Program Multi Drug Therapy (MDT) dengan kombinasi rifampisin, klofazimin, dan
DDS dimulai tahun 1981. Program ini bertujuan untuk mengatasi resistensi dapson yang
semakin meningkat, mengurangi ketidaktaatan pasien, menurunkan angka putus obat,
dan mengeliminasi persistensi kuman kusta dalam jaringan. Rejimen pengobatan MDT
di Indonesia sesuai rekomendasi WHO 1995 sebagai berikut:
1. Tipe PB (Pause Basiler)
Jenis obat dan dosis untuk orang dewasa : Rifampisin 600mg/bln diminum di depan
petugas, DDS (Diamino Difenil Sulfon) tablet 100 mg/hari diminum di rumah.

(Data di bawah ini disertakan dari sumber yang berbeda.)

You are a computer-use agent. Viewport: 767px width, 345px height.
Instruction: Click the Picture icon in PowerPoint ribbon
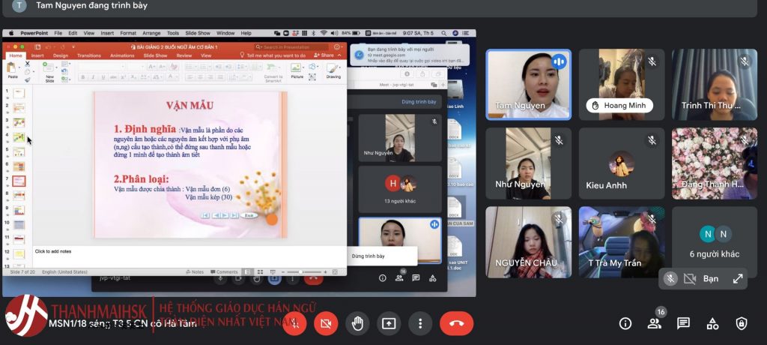pos(297,71)
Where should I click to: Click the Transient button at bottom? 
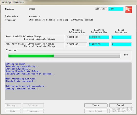[x=33, y=111]
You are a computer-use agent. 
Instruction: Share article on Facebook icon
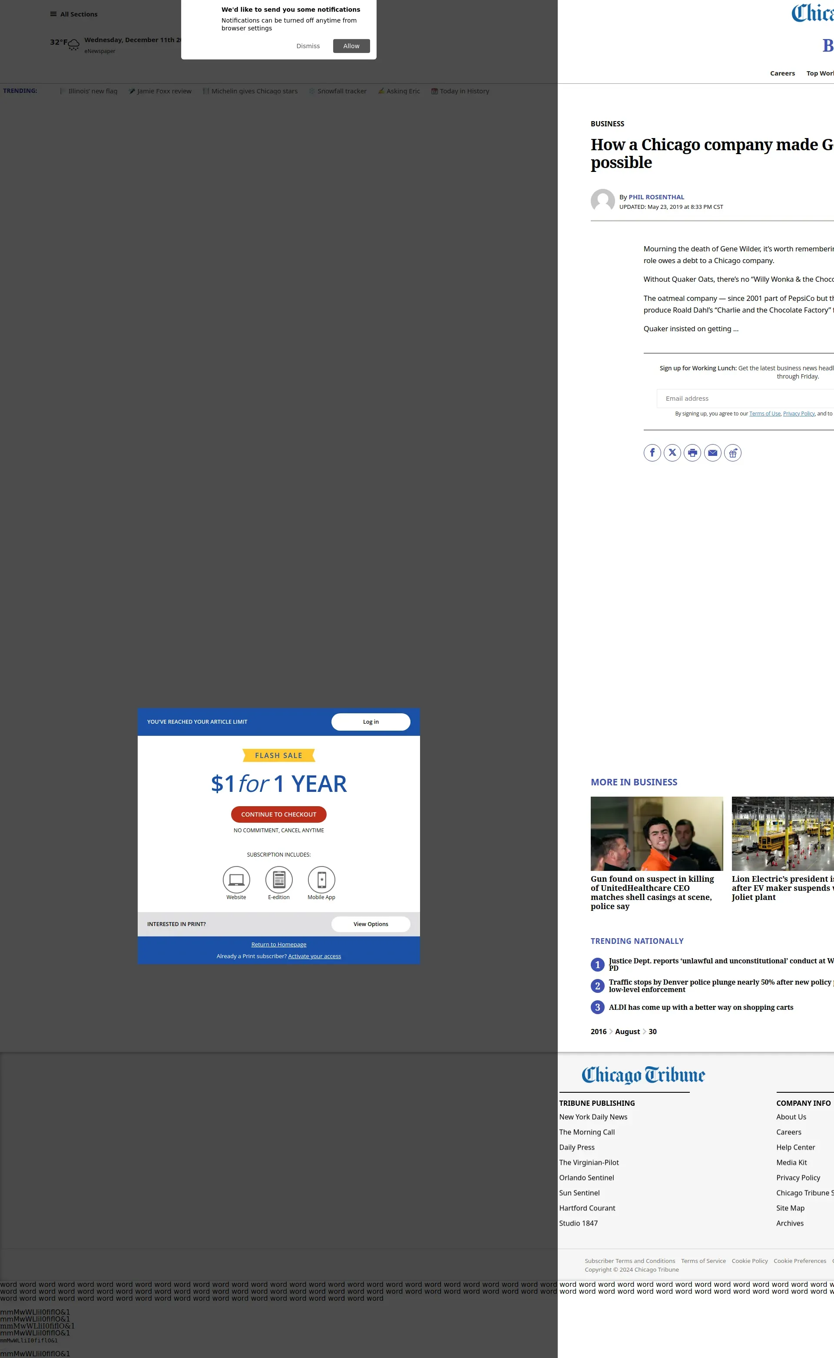tap(652, 453)
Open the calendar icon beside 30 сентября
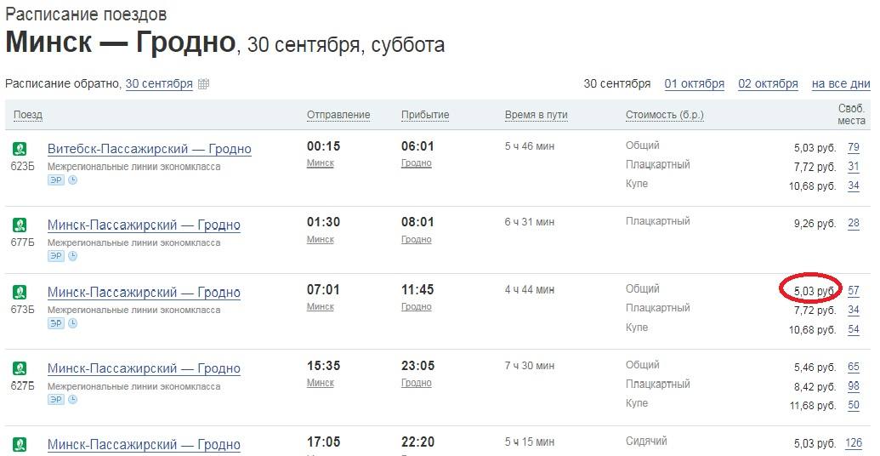 coord(204,84)
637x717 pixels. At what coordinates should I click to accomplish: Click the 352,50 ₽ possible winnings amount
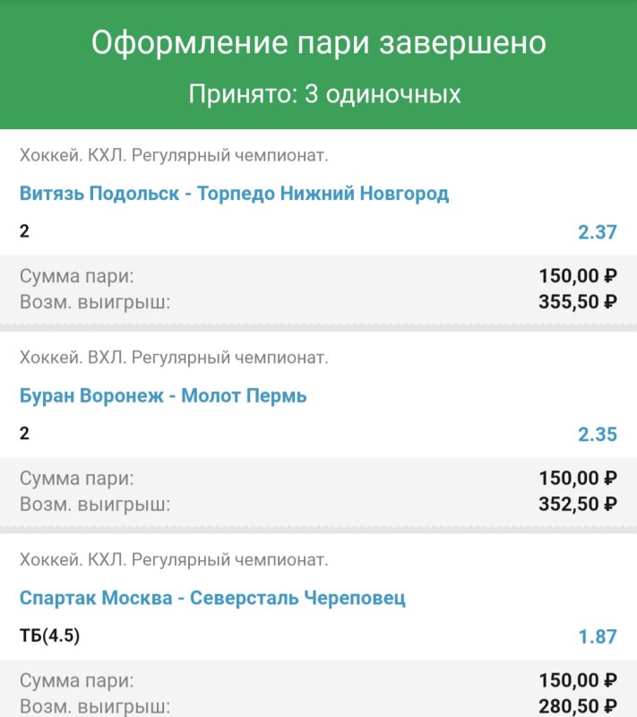tap(578, 504)
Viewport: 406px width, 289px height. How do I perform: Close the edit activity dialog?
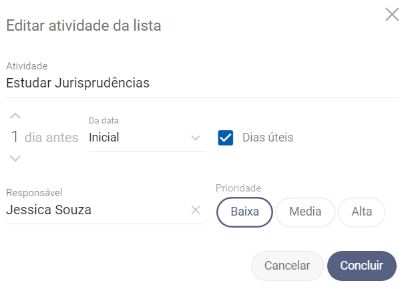click(x=392, y=14)
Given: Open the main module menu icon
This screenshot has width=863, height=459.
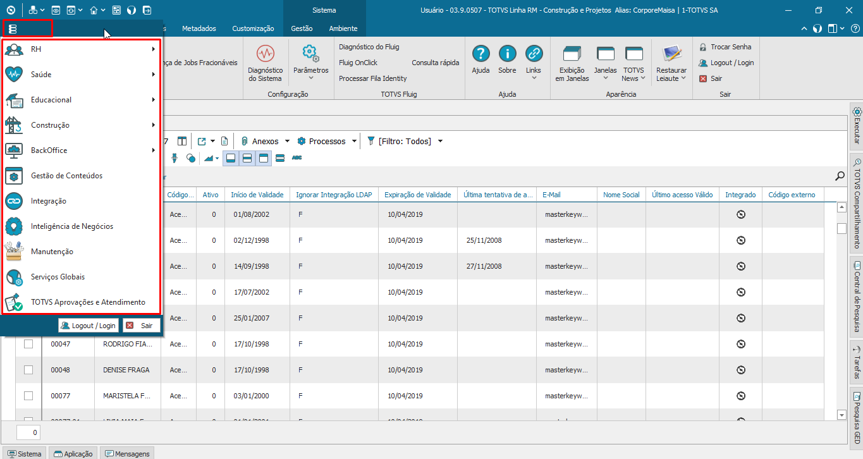Looking at the screenshot, I should point(13,29).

Pengobatan 6 dosis diselesaikan dalam 6-9 bulan dan setelah selesai minum 6 dosis
dinyatakan RFT meskipun secara klinis lesinya masih aktif. Menurut WHO (1995)

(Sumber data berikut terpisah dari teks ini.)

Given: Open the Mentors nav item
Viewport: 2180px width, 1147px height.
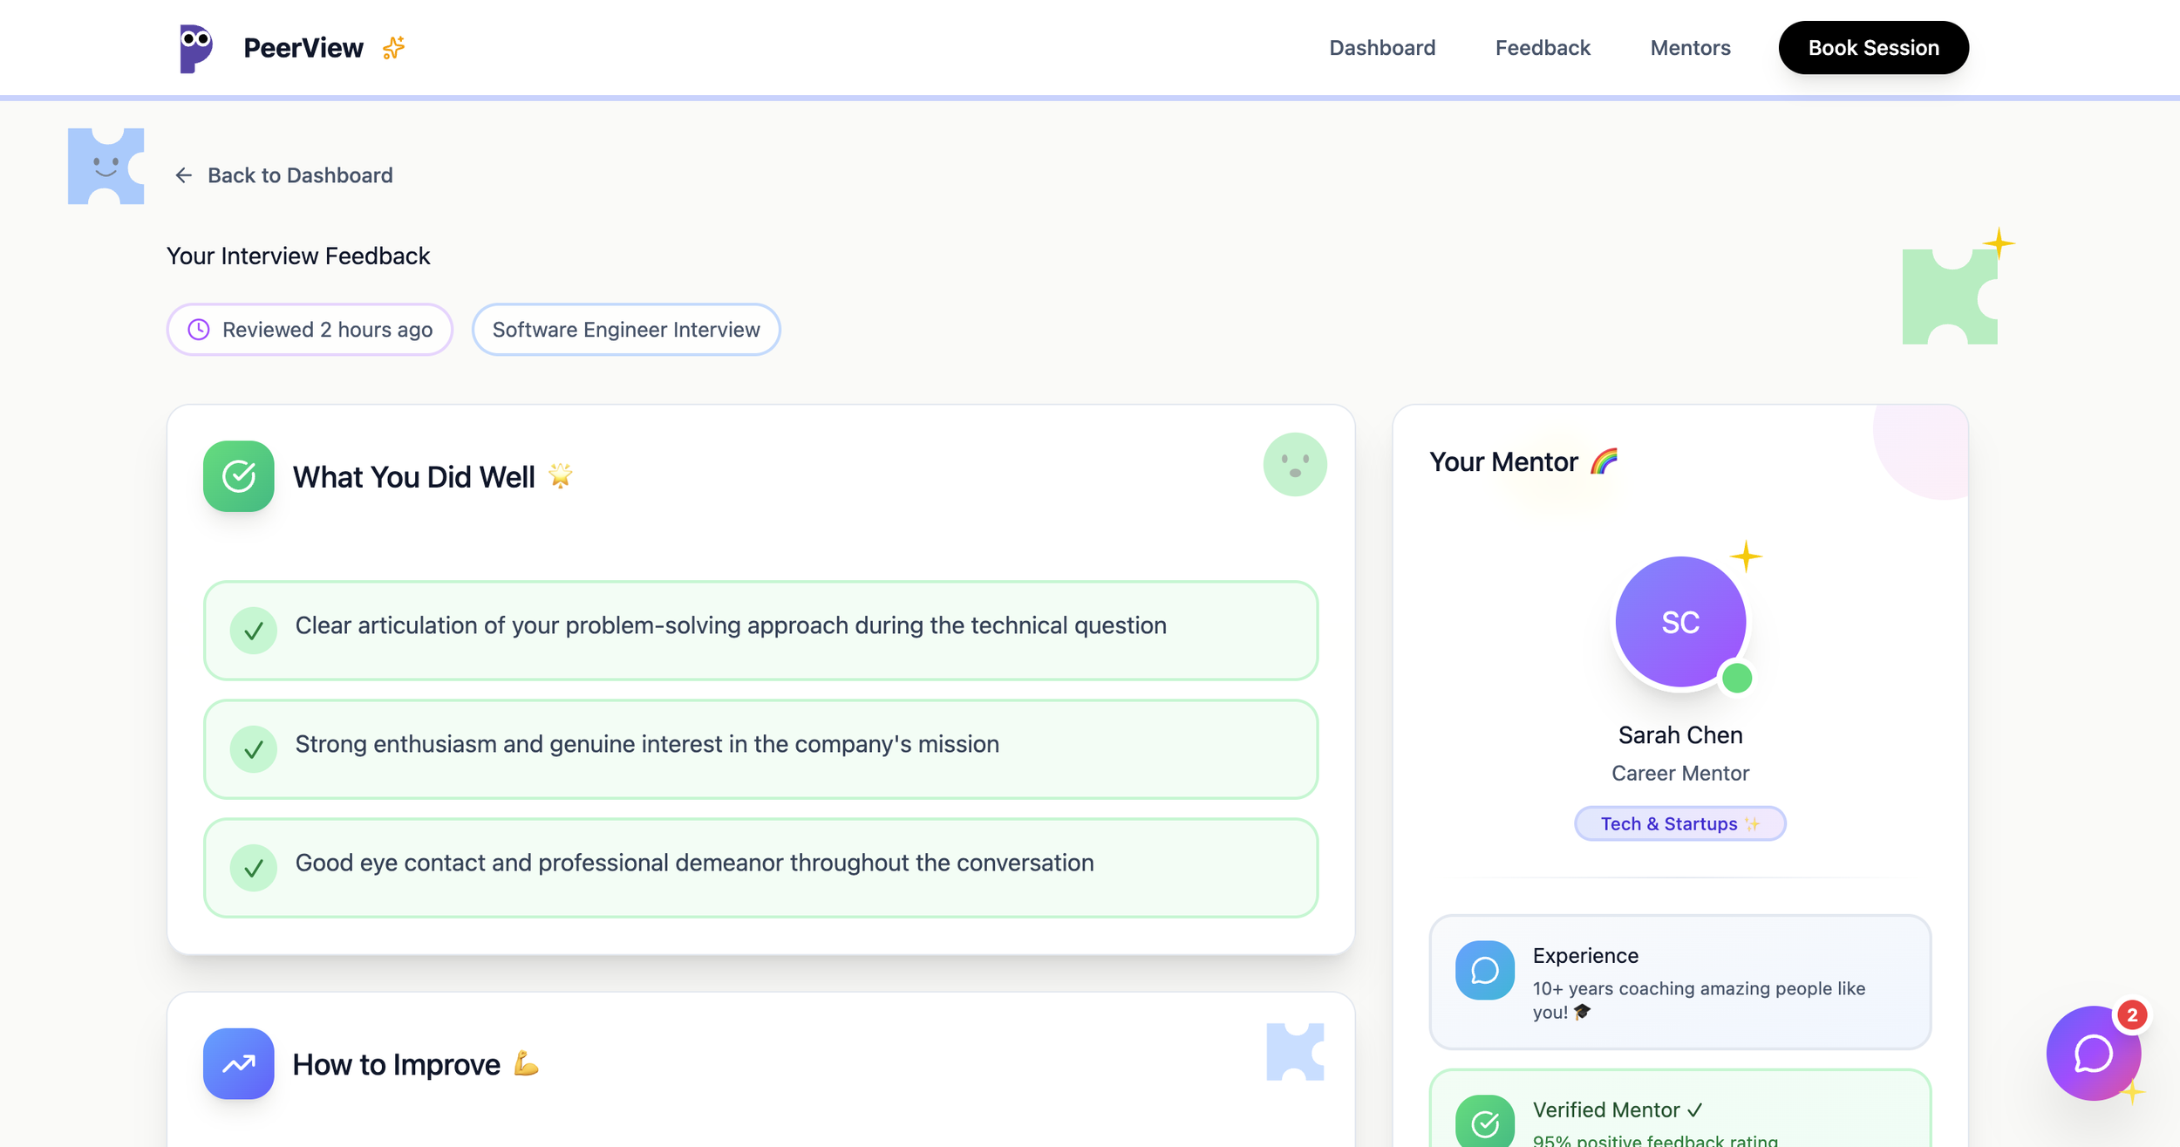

tidak lagi dinyatakan RFT tetapi menggunakan istilah Completion Of Treatment
Cure dan pasien tidak lagi dalam pengawasan.

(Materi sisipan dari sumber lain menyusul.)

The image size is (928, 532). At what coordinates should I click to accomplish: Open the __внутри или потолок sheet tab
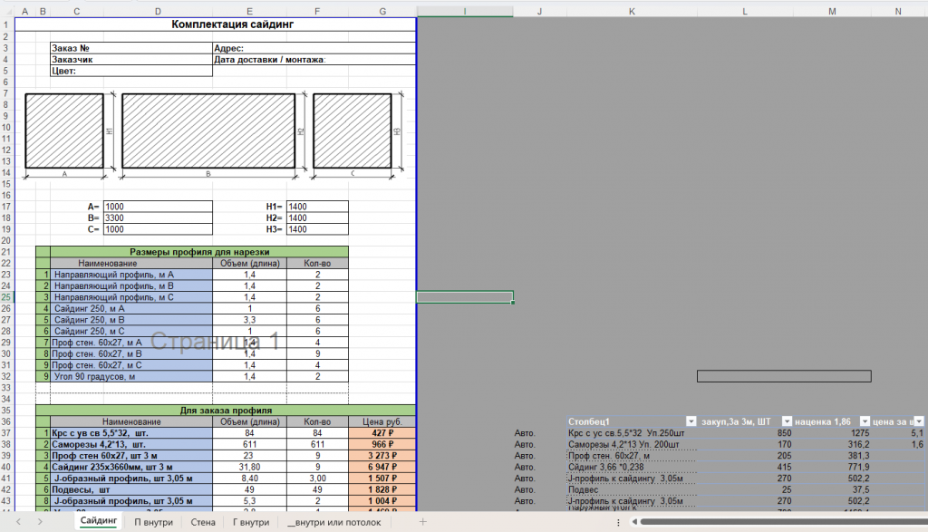click(334, 522)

2. Tipe MB (Multi Basiler)
Jenis obat dan dosis untuk orang dewasa: Rifampisin 600mg/bln diminum di depan
petugas. Klofazimin 300mg/bln diminum di depan petugas dilanjutkan dengan
klofazimin 50 mg/hari diminum di rumah. DDS 100 mg/hari diminum di rumah,
pengobatan 24 dosis diselesaikan dalam waktu maksimal 36 bulan sesudah selesai
minum 24 dosis dinyatakan RFT meskipun secara klinis lesinya masih aktif dan
pemeriksaan bakteri positif. Menurut WHO (1998) pengobatan MB diberikan untuk
12 dosis yang diselesaikan dalam 12-18 bulan dan pasien langsung dinyatakan RFT.
3. Dosis untuk anak
Klofazimin: umur di bawah 10 tahun: bulanan100mg/bln, harian 50mg/2kali/minggu;
umur 11-14 tahun: bulanan 100mg/bln, harian 50mg/3kali/minggu, DDS:1-2mg /Kg
BB, Rifampisin:10-15mg/Kg BB.
4. Pengobatan MDT terbaru
Metode ROM adalah pengobatan MDT terbaru. Menurut WHO (1998), pasien kusta
tipe PB dengan lesi hanya 1 cukup diberikan dosis tunggal rifampisin 600 mg,
ofloksasim 400 mg dan minosiklin 100 mg dan pasien langsung dinyatakan RFT,
sedangkan untuk tipe PB dengan 2-5 lesi diberikan 6 dosis dalam 6 bulan. Untuk
tipe MB diberikan sebagai obat alternatif dan dianjurkan digunakan sebanyak 24
dosis dalam 24 jam.
5. Putus obat
Pada pasien kusta tipe PB yang tidak minum obat sebanyak 4 dosis dari yang
seharusnya maka dinyatakan DO, sedangkan pasien kusta tipe MB dinyatakan DO
bila tidak minum obat 12 dosis dari yang seharusnya.
Daftar Pustaka

Anonim. 2012. Penyakit Hansen. http://id.wikipedia.org/wiki/Penyakit_Hansen. Diperoleh


tanggal 28 Maret 2013.
Graber, M.A. 1998. Buku Saku Kedokteran University Of IOWA. Jakarta: EGC.
Juall, L. 1999. Rencana Asuhan Keperawatan Dan Dokumentasi Keperawatan. Edisi II.
Jakarta: EGC.
Mansjoer, A. 2000. Kapita Selekta Kedokteran. Jilid 2 Ed. III. Jakarta: media Aeuscualpius.
Sjamsoe, D., Emmi, S. (2003). Kusta. Jakarta: Balai Penerbit Fakultas Kedokteran
Universitas Indonesia.
Sjamsuhidajat, R. & Jong, W. 1997. Buku Ajar Ilmu Bedah. Edisi Revisi. Jakarta: EGC.